There are a few problems, or challenges for the optimist, we need to be aware of with dynamic analysis. When we first run the file we don’t know what it will do. It may execute all its malicious code at once, or it may not. It might wait for a trigger event; like a particular time of day, a connection to a network, or for the user to do something. For example if we are analyzing a backdoor Trojan, it may just open a port and wait for the Remote Server to try to connect to it before doing anything else. We may also have to execute the program many times to find out all it does or how it affects the systems.

Dynamic Analysis Tools

File System and Registry monitoring: These tools, like process Monitor, allows us to see how processes read, write and delete registry entries and files.
Process monitoring: Process Explorer and Process Hacker help you observe processes started by an executable, including network ports opened!
Network Monitoring: Like wireshare allows us to observe network traffic for anything malicious the malware is trying to do. Including DNS resolution requests, bot traffic and downloads.
Change Detection: Regshot is a small program that lets us compare the systems state before and after the execution of a file – including registry changes. FCIV lets us compare file hashes of files before and after. Its also possible that puppet could be used for this.
DNS Spoofing: Inetsim is a tool that simulates a network so that malware interacting with a remote host continues to run, allowing is to observe its behavior further.

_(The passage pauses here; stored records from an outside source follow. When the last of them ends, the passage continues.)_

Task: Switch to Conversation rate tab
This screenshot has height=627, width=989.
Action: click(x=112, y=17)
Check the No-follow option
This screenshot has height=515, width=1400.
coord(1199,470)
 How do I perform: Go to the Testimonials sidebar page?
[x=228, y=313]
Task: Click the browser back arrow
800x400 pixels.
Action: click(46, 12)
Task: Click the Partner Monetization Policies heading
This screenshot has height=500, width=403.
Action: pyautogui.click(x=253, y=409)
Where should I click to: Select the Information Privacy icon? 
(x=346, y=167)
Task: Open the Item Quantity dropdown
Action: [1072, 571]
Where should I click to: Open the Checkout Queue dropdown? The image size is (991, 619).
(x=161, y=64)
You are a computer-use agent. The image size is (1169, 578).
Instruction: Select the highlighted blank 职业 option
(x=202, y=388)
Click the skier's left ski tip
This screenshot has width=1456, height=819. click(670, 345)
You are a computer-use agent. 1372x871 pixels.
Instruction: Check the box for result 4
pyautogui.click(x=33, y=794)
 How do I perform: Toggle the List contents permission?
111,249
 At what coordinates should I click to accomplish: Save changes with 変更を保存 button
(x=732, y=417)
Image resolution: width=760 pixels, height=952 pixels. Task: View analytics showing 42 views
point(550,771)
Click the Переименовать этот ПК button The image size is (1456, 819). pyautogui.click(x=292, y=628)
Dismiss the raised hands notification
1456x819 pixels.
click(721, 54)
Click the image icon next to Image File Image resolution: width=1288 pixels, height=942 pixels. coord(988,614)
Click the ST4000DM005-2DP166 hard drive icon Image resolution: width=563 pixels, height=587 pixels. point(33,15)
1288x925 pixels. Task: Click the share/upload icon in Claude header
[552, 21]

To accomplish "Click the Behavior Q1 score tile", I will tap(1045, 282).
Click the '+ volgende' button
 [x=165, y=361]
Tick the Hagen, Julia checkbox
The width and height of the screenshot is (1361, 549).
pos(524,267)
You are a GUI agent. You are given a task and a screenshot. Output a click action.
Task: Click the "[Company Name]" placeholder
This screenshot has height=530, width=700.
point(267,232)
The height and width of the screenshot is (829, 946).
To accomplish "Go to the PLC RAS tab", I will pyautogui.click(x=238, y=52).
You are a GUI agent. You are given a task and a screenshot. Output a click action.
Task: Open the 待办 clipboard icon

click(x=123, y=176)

That said if anyone has some cool alternatives to these let me know! 🙂

Where possible always establish a baseline of what your machine should look like before the malware is executed so we can investigate changes.

Whats next?

The next step is to practice with the tools we have learned. This wont be something ill document as i find its always best to learn by doing.
The Zoo (https://github.com/ytisf/theZoo/tree/master/malwares/Binaries) is where i will get my malware. I have already setup my sandbox from our static analysis session. Next step will be running through all the monitoring tools one by one to explore how they work. Using snapshots build into Virtual Box i am going to assess the tools one at a team and after im finished i will rollback my snapshot and try an new tool.